Support Questions

benakaraj_karba · ‎03-06-2017

We have a 6 node cluster where in we are trying to read csv files into a dataframe and save into ORC table, this was taking longer time than expected. We initially thought there is a problem with csv library that we are using(spark.csv datasource by databricks) to validate this we just changed the output format to parquet, and we got nearly 10 times performance difference , below is the action where we are inserting into hive table.

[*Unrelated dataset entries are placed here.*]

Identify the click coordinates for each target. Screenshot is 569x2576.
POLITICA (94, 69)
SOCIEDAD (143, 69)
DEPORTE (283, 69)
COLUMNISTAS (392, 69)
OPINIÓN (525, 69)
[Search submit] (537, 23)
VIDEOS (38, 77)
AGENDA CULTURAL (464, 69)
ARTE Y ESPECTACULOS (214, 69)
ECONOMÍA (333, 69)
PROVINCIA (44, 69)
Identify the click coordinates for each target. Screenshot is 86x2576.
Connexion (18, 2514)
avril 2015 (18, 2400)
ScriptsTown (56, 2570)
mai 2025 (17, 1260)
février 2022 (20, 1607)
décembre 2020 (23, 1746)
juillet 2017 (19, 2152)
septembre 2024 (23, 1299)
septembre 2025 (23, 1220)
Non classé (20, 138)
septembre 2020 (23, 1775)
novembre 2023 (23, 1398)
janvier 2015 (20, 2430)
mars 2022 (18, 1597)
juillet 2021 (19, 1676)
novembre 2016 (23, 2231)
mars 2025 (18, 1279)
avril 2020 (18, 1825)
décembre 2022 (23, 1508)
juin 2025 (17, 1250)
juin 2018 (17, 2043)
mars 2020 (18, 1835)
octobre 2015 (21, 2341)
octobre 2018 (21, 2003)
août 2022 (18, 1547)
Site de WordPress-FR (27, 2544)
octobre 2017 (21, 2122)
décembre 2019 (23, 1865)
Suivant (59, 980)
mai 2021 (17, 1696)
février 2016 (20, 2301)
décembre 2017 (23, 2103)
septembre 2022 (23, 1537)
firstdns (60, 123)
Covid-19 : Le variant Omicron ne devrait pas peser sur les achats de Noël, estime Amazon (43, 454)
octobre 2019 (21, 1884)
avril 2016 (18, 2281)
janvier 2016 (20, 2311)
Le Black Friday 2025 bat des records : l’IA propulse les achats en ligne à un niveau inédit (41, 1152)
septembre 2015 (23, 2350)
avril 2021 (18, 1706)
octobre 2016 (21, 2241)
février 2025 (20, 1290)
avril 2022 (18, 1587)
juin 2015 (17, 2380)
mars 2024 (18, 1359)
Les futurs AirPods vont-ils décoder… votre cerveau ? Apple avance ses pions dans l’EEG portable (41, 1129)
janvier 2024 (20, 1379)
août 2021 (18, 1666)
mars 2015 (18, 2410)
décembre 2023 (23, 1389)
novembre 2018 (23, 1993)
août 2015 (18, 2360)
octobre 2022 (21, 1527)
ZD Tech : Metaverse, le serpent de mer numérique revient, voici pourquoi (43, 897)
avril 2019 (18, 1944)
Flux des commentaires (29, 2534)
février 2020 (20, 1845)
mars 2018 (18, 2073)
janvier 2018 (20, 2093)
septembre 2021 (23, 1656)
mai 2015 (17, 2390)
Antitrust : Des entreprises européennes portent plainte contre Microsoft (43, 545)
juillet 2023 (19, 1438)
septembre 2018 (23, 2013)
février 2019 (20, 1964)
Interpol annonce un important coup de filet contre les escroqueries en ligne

DataFrame dataFrame = hiveContext.read().format("com.databricks.spark.csv") .schema(structType).option("dateFormat", "yyyyMMdd HH:mm:ss").option("delimiter", "\t").load(paths)

dataFrame.write().mode(SaveMode.Append).partitionBy(Constants.HIVE_PARTITION_COL) .insertInto(properties.HiveTableName);

We were able to load 15 million records to parquet table per minute however when we changed storage format to ORC performance drastically reduced to 2 million .

HDP Version 2.4.3

We are actually in a fix as we chose ORC as storage format for our platform ,Any help in figuring the problem here is appreciated .

Thanks in Adavance

bikas · ‎03-09-2017

Apache Spark has traditionally worked sub-optimally with ORC because ORC used to be inside Apache Hive and Apache Spark depends on a very old release of Hive 1.2.1 from mid-2015. We are working on figuring out how to best update Apache Spark's version of ORC either by upgrading Apache Spark's dependency to latest Apache Hive or depending for ORC from the new Apache ORC project.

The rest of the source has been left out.